Jangan Jadikan "Kurikulum Merdeka" Sebagai Tameng untuk Meluluskan Siswa yang Merusak Dunia Pendidikan!
Cukup sudah.
Cukup sudah kita menyembunyikan kegagalan di balik jargon "pendidikan ramah anak", "kurikulum merdeka", dan "semua anak layak naik kelas". Cukup sudah kita membiarkan siswa yang tidak hanya membangkang, tapi berani mengajak duel gurunya di halaman sekolah, tetap diluluskan seolah tak terjadi apa-apa, hanya karena takut dianggap "tidak humanis" atau "melanggar hak anak".
Ini bukan soal kejam atau tidak kejam. Ini soal tanggung jawab moral.
Ketika seorang siswa, yang seharusnya belajar sopan santun, disiplin, dan rasa hormat, malah menghina guru, menantang otoritas, merusak fasilitas sekolah, bahkan mengancam keselamatan orang lain, lalu tetap dinaikkan kelas dan diluluskan tanpa konsekuensi nyata, maka kita bukan sedang melindungi anak. Kita sedang menghancurkan masa depannya dan meracuni sistem pendidikan itu sendiri.

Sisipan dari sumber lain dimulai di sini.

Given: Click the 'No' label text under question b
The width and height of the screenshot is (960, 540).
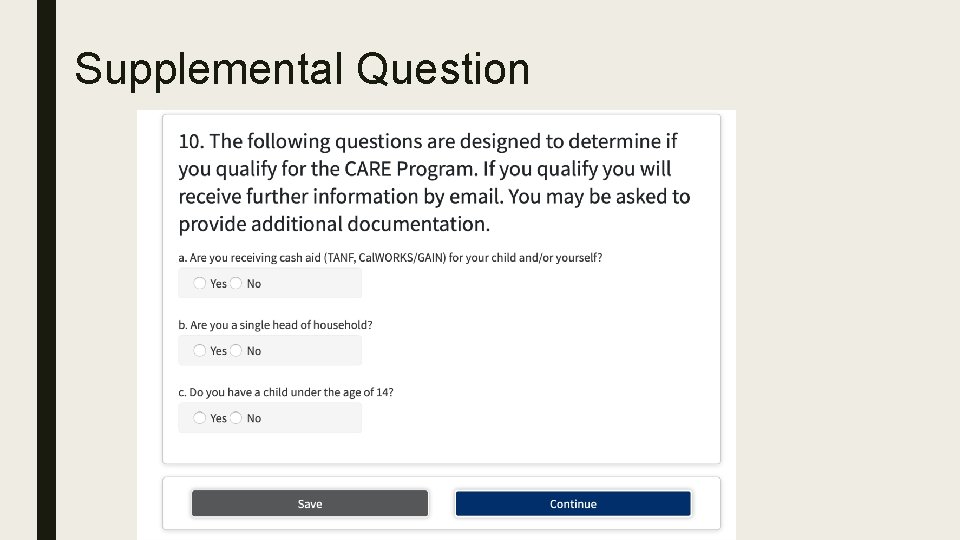Looking at the screenshot, I should point(254,351).
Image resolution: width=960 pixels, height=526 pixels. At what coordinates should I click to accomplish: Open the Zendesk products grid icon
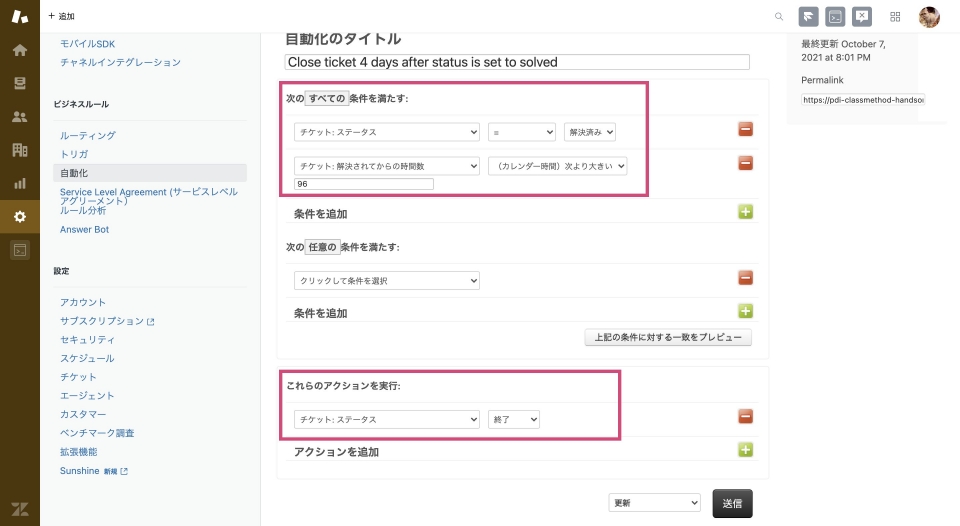[895, 17]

Kurikulum Merdeka bukan berarti bebas dari akuntabilitas!
Merdeka bukan berarti tanpa batas. Merdeka bukan berarti guru harus diam saat dihina, kepala sekolah harus pura-pura buta saat aturan dilanggar, dan wali kelas harus rela menandatangani rapor penuh kebohongan demi "menjaga nama baik sekolah".

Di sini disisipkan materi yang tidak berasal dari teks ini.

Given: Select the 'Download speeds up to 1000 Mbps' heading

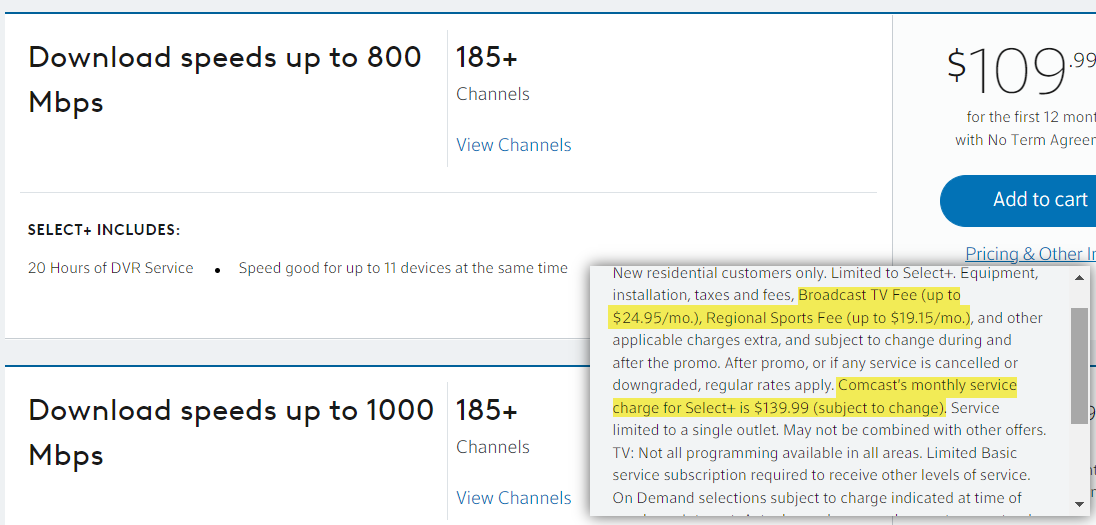Looking at the screenshot, I should tap(231, 432).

Justru di sinilah ujian sesungguhnya dari Kurikulum Merdeka:
Apakah kita berani mendidik dengan prinsip, atau hanya pandai berkata indah sambil menutup mata pada kebobrokan?

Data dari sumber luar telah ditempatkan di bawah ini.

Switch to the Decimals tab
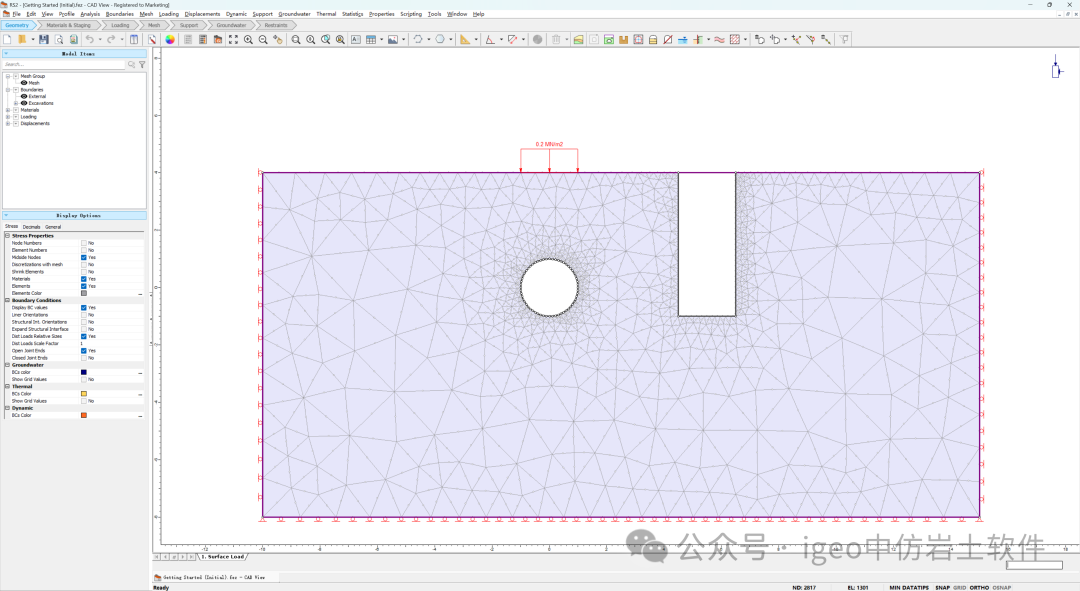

Bayangkan: seorang siswa yang tak pernah belajar, tak pernah hadir, tak pernah menghargai guru, bahkan pernah mengancam akan "balas dendam" karena ditegur lalu lulus SMA dengan ijazah resmi. Lalu ia masuk perguruan tinggi. Lalu ia jadi pegawai. Lalu ia jadi pemimpin.
Dan kita semua bertanya: "Dari mana asal orang seperti ini?"
Jawabannya ada di ruang guru yang diam. Di rapat sekolah yang memilih "damai" daripada tegas. Di tanda tangan kepala sekolah yang lebih takut pada protes orang tua daripada pada dosa moral meluluskan anak yang belum layak.
Lebih baik tahan kelas. Lebih baik kembalikan ke orang tua. Lebih baik beri konsekuensi nyata, daripada menciptakan generasi yang percaya bahwa aturan adalah lelucon dan rasa hormat adalah kelemahan.